Third, the desires of the body are not sin in and of themselves, but are servants of the body and can be captured by the rebel leader, sin, and made into internal enemy agents that seduce us into handing over members of our body that become weapons of unrighteousness. In verse 12 ("Do not let sin reign in your mortal body so that you obey its desires."), "its" refers to the body, not sin." (auvtou [autou] is neuter, not feminine and so agrees with sw,mati [somati], not a`marti,a [amartia]). In other words, the desires of the body can be captured by the power of sin and made to serve anti-God aims. Parts of your body can be captured by Judas-like servant-desires and handed over to the enemy for unrighteous acts.
Our Desires – Servants or Secret Agents?
Pleasing Delilah was a legitimate thing for Samson to do while she was a faithful wife. But when she was a secret agent of the enemy, Samson's surrender to her meant destruction. So it is with our desires and sin. If they are faithful desires, loyal desires, reflecting the truth and value of God, then we may please them. But if sin captures them and makes them his deceptive agents, then our pleasing them would be joining the conspiracy and may become treason.
Specifically, there is, for example . . .
- The desire for food (hunger) which serves us well, but when sin captures it, the desire becomes gluttony or bulimia or anorexia and it rules us for the sake of the enemy, and our tongue and mouth and stomach become weapons of unrighteousness.
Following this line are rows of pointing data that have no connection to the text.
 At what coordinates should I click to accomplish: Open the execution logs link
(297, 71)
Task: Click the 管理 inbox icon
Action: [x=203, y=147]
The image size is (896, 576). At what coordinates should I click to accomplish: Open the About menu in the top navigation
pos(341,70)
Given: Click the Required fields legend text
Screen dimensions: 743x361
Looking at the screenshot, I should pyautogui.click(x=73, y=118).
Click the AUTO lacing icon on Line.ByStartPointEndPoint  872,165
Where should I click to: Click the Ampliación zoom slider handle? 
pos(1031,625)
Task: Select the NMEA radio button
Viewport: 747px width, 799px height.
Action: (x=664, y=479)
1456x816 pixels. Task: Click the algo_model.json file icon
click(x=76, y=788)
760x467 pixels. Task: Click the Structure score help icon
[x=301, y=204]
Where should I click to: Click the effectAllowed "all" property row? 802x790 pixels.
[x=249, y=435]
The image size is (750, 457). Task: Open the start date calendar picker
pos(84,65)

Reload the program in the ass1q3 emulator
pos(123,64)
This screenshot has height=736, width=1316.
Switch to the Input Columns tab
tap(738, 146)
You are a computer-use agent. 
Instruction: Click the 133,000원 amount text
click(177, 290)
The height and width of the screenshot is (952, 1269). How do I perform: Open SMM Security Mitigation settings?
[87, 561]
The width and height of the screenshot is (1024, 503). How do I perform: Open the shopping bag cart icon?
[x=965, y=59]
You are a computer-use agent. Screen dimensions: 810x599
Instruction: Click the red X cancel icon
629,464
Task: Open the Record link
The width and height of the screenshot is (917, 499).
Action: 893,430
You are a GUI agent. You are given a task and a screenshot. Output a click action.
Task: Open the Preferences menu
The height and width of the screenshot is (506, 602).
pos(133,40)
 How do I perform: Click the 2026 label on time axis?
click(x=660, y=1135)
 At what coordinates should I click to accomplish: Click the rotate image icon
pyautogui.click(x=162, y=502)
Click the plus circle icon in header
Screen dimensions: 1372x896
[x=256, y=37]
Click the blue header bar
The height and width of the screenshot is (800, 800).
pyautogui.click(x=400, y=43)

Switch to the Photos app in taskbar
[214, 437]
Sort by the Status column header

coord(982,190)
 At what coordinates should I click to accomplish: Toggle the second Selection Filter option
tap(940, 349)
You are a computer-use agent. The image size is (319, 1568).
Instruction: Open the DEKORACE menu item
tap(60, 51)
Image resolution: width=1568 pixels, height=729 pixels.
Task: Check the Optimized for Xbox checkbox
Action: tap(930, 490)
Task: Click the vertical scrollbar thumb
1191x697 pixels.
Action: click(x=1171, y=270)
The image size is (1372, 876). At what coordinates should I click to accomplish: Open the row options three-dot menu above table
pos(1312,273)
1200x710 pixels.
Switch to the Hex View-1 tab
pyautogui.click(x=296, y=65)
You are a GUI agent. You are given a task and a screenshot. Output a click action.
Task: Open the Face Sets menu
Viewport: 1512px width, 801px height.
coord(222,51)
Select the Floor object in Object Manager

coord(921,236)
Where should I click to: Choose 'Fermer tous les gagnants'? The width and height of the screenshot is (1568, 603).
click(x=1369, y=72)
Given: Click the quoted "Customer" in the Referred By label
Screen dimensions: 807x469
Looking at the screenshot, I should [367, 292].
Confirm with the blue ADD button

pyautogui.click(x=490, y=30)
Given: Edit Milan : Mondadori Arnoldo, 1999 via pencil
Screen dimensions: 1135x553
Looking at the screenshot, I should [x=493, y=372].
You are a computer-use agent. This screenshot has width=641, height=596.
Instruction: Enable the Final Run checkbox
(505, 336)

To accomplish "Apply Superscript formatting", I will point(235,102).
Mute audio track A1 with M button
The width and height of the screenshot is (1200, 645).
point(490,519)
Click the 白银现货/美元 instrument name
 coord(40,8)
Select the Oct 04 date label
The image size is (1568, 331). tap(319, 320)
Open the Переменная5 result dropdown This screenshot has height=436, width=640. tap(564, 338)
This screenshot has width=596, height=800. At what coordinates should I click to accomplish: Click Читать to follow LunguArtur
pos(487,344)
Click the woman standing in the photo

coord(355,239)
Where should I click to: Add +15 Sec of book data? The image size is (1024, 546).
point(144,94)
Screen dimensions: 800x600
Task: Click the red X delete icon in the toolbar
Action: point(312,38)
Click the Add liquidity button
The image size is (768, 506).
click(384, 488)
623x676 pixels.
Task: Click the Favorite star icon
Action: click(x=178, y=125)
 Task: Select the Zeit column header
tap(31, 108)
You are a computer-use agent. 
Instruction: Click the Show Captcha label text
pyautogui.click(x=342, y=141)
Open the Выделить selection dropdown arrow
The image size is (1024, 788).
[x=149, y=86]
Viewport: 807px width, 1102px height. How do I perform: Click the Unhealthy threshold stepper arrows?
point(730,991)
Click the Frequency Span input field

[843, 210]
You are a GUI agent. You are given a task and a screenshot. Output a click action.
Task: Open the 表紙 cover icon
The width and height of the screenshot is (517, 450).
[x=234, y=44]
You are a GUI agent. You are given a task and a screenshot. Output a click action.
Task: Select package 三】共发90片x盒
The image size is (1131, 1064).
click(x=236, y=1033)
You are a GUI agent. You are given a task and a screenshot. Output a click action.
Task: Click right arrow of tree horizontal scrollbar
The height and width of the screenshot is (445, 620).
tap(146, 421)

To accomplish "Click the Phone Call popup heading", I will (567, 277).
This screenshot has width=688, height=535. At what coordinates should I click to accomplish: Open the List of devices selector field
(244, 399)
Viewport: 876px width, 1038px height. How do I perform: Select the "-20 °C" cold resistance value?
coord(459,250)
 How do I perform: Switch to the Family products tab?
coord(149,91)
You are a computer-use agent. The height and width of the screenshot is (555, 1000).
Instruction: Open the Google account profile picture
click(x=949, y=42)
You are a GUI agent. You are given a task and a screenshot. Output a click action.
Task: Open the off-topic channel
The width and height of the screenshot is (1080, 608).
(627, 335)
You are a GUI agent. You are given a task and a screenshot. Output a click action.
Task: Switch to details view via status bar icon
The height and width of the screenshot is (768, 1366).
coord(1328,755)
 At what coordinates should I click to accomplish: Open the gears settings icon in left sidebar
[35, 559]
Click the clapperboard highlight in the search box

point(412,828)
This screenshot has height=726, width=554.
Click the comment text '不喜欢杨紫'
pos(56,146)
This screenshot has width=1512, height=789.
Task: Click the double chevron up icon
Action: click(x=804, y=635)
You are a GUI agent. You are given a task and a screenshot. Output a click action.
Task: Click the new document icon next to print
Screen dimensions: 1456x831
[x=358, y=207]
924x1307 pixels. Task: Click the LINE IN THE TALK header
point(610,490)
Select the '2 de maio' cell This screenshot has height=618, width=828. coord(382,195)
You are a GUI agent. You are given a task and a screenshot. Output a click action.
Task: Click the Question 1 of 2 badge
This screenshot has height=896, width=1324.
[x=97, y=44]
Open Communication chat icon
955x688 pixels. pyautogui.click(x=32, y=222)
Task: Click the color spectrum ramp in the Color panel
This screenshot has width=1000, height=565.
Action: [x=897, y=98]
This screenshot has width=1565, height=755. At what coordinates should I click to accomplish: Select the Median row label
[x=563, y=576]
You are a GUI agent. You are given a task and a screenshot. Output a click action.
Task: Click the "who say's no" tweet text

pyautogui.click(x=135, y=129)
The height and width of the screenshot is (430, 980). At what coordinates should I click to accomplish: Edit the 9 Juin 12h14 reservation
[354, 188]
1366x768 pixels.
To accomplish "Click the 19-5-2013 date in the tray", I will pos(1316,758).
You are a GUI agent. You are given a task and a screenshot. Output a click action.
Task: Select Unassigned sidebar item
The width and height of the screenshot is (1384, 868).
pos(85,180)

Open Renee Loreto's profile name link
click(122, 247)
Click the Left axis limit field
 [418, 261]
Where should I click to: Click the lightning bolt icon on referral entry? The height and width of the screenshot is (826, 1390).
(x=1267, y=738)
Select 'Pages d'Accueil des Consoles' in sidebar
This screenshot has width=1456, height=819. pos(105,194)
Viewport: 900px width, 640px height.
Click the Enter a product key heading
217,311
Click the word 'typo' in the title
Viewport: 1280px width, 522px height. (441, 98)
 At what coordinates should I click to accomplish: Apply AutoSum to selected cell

- The desire for drink (thirst) which serves us well, but when sin captures it, the desire may become alcoholism or caffeine addiction, and the tongue becomes a weapon of unrighteousness.
- The desire for sexual satisfaction which is a good servant of procreation and marriage joy, but if sin captures it, the desire becomes lust for pornography or masturbation or fornication or adultery or homosexual relations, and our sexual organs become the weapons of unrighteousness.
- The desire for rest and sleep which serves us well, but if sin captures it, the desire becomes sloth and laziness.
Just Say No?
So how do you fight and win this battle? That is what we will talk about next week from this same text. But you can see already, I hope, that the battle is not a surface battle as if you could just say no to a list of unrighteous acts. The battle is far deeper than that. It goes beneath acts to desires. And it goes beneath desires to the power of sin. And it goes beneath the power of sin to union with Christ. And it goes beneath union with Christ to what Christ did in history on the cross for us, and what happened to us in him.
And the big issue is not just what acts you do or don't do or what desires you give in to and which you don't. The big issue is Who is king? Who reigns? That is the issue as you leave now: Who is your King? Who reigns in your life? Who are you submitting to? Sin or God?
Let it be God through Jesus Christ! Christ has made it possible for sinners to surrender to God with complete amnesty and all rebellion forgiven. Trust Christ and hand yourselves over to God.